As Carleton became part of Eayrs’s world, it offered her access to an even wider world, one she says was also once unimaginable. She studied abroad in Ireland, learned to speak Chinese, and fell in love with Asian-American literature as she worked her way through an English major. She also completed two internships, one with Coffee House Press and another with Environment Minnesota. She credits Carleton for both—the advice of her English professors helped her write a strong application essay to Coffeehouse, and the confidence she’d found on campus gave her the willingness to try something completely out of her realm.

When she leaves campus in May, Eayrs hopes to begin having a positive impact on the larger world around her.

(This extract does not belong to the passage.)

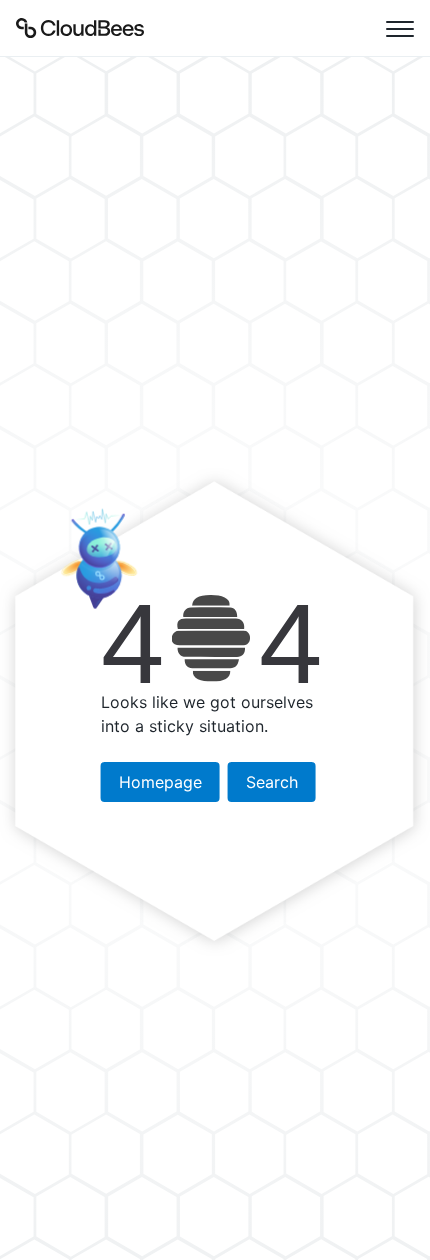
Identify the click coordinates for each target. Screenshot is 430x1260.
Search (272, 782)
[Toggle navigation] (400, 28)
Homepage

She plans to work in publishing and is particularly interested in giving voice to writers not traditionally well-represented in the literary world. “This is more important now than ever,” she says.

She believes many of her fellow classmates will also impact the world, and this is why financial aid is so important to her. “Scholarships and grants ensure everyone—including people from single-parent homes, people of color, people of lower socioeconomic means, people from across the country—can come here and then go out and make a change,” she says. “The significance of financial aid is much larger than our campus and our experiences here—it’s really about getting people to impact the world.”